Warum man diesen Radmarathon unbedingt einmal gemacht haben sollte, erzählt Heike Priess ausführlich in ihrem Blog und nennt der tritime-Redaktion fünf Gründe, warum sie nach diesen Strapazen immer noch ins Schwärmen kommt:

Paris-Brest-Paris ist ein Rennen der anderen Art, es ist …

… eine ganz neue sportliche und technische Herausforderung
Damit meine ich nicht höher, schneller, weiter, es geht vielmehr um einen neuen „Zeitvertreib“ –  man muss schon etwas Materialversessen sein und sich stundenlang mit dem geeigneten Equipment befassen. Das ist für diesen Radmarathon dringend nötig. Es geht zum Beispiel um die Beleuchtung fürs Rad, um die Stromversorgung für die elektronische Ausrüstung, um den Gepäcktransport und nicht zuletzt immer und ständig um das Thema Gewichtsoptimierung. Ich hatte lange Winter- und Sommerabende, bis mein Setup für Paris-Brest-Paris feststand.

… eine ganz neue Erfahrung
Nein, ich meine nicht wieder höher, schneller, weiter. Das kommt in meiner Aufzählung erst an letzter Stelle. Wer von euch hat schon einmal nachts eine Stunde Power Napping im Vorraum einer Sparkasse mit wildfremden Leuten gemacht? Wer ist schon mal eine ganze Nacht mit dem Rad durchgefahren und hat erlebt, wie sich die Welt um einen herum auf den kleinen Lichtkegel vor einem reduziert? Das ist es, was ich meine!

… eine ganz andere Sport-Szene
Die eingefleischten Radmarathon-Sportler sind schon ein besonderer Haufen, dem wir Triathleten natürlich in nichts nachstehen. Aber viele Triathleten können von diesen Radlern etwas lernen: Sie setzten sich nicht für neue Bestzeiten oder Platzierungen auf ihr Velo, sie tun es einfach. Keiner fragt nach Endzeiten, sie werden nicht mal im Internet veröffentlicht. Sie radeln einfach, weil sie Spaß daran haben.

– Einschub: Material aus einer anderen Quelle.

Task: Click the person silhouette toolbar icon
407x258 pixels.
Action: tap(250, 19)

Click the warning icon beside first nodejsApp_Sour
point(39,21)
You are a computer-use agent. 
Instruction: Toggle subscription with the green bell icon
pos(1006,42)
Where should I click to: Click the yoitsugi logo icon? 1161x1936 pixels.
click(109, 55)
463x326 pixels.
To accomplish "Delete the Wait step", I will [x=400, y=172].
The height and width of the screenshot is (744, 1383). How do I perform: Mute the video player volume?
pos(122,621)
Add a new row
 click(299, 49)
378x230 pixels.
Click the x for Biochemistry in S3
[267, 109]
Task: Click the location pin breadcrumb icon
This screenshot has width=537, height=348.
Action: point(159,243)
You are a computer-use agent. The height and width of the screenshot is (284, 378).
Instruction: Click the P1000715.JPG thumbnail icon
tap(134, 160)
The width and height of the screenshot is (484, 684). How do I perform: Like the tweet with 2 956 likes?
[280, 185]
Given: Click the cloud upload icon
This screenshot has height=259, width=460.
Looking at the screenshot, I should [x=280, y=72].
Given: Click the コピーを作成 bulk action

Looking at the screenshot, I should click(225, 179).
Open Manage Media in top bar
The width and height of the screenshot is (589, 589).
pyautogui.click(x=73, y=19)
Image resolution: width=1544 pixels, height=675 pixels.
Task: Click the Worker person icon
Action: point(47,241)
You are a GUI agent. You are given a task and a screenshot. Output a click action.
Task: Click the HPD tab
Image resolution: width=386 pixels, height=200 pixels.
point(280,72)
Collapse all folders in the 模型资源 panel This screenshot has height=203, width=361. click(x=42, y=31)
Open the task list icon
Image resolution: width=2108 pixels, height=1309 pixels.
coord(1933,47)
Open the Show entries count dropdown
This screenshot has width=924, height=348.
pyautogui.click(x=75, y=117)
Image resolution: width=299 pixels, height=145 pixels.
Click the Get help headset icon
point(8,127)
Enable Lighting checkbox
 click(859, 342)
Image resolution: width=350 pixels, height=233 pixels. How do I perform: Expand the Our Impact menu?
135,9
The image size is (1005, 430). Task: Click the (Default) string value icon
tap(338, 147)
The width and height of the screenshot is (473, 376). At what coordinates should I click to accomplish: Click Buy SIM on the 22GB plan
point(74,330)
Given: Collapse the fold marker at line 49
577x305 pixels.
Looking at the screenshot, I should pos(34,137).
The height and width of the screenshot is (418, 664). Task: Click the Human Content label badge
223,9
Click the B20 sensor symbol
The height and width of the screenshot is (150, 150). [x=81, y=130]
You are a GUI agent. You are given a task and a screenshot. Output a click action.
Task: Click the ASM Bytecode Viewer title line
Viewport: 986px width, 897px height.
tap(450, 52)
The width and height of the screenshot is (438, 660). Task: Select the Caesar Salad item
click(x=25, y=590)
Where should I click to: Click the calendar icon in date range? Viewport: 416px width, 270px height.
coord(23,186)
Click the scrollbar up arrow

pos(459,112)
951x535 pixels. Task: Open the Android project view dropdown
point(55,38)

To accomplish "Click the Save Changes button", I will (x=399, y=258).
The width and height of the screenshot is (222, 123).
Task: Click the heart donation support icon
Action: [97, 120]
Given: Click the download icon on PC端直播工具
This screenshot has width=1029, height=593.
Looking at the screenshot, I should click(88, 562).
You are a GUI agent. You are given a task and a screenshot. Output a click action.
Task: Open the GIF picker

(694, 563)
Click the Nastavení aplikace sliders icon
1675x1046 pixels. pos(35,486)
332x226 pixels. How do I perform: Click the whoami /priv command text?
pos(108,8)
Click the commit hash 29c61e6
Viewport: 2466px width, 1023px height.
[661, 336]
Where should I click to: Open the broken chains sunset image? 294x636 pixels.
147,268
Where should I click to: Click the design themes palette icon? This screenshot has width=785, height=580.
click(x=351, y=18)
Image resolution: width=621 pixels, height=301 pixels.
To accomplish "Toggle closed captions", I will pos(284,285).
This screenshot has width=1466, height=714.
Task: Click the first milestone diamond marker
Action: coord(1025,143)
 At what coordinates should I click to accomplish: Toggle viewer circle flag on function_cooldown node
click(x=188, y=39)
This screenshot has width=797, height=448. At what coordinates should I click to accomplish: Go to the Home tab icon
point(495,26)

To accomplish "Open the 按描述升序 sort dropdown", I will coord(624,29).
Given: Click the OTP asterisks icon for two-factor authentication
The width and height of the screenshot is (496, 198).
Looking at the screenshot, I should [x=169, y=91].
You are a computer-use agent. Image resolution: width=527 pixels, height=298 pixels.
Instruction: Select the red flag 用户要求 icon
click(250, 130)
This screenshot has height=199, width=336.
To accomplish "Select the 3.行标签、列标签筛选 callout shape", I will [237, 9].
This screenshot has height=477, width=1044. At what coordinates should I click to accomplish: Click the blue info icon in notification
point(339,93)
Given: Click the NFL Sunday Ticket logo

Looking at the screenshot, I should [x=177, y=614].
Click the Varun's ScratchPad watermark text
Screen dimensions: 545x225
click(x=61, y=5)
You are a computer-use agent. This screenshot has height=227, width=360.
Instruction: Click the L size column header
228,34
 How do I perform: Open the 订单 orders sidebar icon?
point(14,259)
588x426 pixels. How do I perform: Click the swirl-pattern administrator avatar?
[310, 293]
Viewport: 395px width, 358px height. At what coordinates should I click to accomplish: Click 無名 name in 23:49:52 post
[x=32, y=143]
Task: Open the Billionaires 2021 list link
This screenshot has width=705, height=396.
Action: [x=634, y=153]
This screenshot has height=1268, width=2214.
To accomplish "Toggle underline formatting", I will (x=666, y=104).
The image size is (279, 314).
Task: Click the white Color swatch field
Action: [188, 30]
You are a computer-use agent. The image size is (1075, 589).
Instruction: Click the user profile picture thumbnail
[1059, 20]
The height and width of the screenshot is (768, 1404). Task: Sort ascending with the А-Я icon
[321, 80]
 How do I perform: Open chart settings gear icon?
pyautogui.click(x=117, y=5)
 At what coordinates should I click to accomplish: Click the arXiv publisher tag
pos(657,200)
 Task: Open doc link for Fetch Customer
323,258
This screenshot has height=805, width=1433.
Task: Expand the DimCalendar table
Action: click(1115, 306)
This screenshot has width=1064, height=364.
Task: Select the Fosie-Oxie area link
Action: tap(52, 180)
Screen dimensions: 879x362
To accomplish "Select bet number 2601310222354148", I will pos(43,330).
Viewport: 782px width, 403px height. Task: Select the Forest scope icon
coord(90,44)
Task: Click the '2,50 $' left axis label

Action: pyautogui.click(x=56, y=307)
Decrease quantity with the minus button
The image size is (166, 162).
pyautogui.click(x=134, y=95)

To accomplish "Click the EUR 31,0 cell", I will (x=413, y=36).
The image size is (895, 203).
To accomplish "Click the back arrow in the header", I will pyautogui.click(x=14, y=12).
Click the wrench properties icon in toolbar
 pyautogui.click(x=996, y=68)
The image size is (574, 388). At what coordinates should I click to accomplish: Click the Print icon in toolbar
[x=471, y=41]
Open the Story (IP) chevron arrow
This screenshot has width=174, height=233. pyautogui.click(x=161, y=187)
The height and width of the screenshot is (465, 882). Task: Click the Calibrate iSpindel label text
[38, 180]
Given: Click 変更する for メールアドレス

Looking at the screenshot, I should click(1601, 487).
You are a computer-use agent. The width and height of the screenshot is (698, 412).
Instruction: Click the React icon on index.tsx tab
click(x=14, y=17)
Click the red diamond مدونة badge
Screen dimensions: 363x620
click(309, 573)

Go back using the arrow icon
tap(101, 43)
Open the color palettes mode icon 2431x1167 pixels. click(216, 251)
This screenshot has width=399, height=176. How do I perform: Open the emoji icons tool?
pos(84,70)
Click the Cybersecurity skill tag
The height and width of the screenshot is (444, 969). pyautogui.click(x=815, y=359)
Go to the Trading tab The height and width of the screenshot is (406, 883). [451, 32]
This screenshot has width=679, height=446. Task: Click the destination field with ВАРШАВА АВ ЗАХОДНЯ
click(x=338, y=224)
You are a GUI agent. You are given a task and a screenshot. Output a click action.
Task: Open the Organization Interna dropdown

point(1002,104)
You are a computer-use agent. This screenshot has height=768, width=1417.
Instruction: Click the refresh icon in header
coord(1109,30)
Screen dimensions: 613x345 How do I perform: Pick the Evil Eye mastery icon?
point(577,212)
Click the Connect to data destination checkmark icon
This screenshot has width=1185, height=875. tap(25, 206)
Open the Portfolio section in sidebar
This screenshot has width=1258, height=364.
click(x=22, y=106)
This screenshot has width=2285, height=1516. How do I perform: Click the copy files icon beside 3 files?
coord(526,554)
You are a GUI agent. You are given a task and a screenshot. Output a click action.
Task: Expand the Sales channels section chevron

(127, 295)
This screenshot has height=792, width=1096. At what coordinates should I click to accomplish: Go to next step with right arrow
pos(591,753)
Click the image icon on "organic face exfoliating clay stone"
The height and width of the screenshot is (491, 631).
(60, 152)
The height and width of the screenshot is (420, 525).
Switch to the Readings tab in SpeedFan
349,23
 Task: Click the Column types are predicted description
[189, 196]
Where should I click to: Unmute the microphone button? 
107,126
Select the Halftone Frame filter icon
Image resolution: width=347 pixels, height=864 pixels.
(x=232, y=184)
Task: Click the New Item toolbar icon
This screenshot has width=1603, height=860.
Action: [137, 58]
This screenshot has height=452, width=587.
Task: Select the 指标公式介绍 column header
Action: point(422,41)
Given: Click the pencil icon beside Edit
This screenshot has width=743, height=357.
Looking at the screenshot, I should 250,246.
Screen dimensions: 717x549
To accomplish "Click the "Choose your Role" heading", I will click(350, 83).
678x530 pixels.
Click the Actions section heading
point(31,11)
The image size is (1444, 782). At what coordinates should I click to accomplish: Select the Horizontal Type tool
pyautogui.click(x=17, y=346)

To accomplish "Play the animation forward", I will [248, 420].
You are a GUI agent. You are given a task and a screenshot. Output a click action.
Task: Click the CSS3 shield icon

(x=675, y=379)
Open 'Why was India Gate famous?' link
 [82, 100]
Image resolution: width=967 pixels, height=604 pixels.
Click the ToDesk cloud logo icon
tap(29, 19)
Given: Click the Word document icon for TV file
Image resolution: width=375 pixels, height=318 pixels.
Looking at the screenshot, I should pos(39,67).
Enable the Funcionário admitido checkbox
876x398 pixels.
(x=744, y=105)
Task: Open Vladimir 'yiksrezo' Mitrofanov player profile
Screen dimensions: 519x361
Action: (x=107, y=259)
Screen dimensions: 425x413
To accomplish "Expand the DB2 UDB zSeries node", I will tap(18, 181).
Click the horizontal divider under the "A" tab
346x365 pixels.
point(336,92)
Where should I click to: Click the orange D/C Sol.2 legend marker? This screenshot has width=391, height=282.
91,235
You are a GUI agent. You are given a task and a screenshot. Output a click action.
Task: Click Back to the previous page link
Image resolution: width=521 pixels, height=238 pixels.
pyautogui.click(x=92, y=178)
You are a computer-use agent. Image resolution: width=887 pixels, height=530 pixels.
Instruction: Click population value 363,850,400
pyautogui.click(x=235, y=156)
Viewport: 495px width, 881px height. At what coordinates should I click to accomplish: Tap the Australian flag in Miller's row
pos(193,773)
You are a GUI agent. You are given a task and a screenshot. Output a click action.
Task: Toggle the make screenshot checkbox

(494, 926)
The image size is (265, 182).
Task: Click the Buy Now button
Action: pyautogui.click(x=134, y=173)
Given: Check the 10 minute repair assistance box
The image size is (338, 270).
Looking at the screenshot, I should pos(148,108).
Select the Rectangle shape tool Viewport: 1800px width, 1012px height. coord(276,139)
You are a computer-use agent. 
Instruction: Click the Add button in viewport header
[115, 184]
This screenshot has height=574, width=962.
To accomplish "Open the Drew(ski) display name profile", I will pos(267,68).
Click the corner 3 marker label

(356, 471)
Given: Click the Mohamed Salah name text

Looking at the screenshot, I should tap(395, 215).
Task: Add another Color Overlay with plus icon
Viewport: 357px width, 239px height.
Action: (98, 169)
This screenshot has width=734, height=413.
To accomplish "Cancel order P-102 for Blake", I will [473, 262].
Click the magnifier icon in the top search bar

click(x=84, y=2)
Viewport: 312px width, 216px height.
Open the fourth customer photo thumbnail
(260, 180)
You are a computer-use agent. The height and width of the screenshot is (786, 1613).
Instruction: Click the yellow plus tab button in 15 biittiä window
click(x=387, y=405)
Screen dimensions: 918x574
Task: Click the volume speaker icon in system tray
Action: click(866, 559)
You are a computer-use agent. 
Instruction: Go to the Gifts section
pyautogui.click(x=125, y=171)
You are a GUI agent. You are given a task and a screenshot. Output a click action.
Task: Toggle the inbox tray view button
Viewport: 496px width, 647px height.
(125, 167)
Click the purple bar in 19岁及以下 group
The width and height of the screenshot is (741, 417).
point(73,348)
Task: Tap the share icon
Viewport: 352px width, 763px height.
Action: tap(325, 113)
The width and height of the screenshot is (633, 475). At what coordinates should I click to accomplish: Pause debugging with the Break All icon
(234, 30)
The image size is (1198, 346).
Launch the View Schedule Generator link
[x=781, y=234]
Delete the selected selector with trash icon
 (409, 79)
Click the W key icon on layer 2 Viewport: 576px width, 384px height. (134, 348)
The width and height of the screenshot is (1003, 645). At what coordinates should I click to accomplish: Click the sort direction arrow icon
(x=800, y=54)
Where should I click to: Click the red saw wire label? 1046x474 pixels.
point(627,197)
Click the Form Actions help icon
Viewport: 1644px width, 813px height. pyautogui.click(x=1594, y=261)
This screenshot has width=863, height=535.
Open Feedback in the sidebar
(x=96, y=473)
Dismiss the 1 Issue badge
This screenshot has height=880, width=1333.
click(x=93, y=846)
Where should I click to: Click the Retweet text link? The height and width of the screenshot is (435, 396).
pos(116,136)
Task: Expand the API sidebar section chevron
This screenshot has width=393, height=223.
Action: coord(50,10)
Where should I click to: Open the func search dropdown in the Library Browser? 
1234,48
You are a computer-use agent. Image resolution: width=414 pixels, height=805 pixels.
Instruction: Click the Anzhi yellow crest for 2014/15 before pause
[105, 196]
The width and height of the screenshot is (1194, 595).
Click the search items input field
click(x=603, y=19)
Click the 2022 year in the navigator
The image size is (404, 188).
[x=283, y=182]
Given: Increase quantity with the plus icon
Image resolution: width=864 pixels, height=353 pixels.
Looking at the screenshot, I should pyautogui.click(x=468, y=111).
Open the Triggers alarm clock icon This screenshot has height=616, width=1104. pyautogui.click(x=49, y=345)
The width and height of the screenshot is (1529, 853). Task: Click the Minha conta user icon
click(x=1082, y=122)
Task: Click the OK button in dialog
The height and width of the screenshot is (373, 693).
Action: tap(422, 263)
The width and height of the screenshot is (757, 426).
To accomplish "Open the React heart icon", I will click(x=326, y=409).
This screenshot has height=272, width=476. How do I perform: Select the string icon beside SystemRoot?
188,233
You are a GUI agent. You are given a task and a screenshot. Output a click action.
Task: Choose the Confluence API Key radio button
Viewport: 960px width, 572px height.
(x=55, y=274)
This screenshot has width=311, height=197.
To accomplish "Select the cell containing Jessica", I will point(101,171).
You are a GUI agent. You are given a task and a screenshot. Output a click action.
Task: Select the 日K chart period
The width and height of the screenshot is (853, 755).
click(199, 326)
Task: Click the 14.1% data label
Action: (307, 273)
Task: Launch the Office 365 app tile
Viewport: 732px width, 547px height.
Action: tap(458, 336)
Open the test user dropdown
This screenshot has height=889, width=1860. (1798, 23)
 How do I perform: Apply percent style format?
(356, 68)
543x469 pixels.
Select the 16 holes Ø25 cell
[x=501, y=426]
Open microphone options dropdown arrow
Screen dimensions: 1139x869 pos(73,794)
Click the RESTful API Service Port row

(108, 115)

… ein neuer Belastungsreiz mit ganz anderem Schwerpunkt
Jahrelang habe ich meinen Körper drauf getrimmt, viel Kohlenhydrate in kurzer Zeit unter hoher Belastung zu verstoffwechseln. Nun habe ich 1,5 Jahre versucht, diese Marotte abzulegen und stattdessen möglichst wenig Kohlenhydrate, aber viel Fett zu verdauen. Daher kam mir dieser etwas andere Belastungsreiz gerade richtig: die gute, alte Dauermethode. Kilometerfressen im ruhigen Grundlagentempo hilft auf jeden Fall dabei, die Fettreserven anzupacken.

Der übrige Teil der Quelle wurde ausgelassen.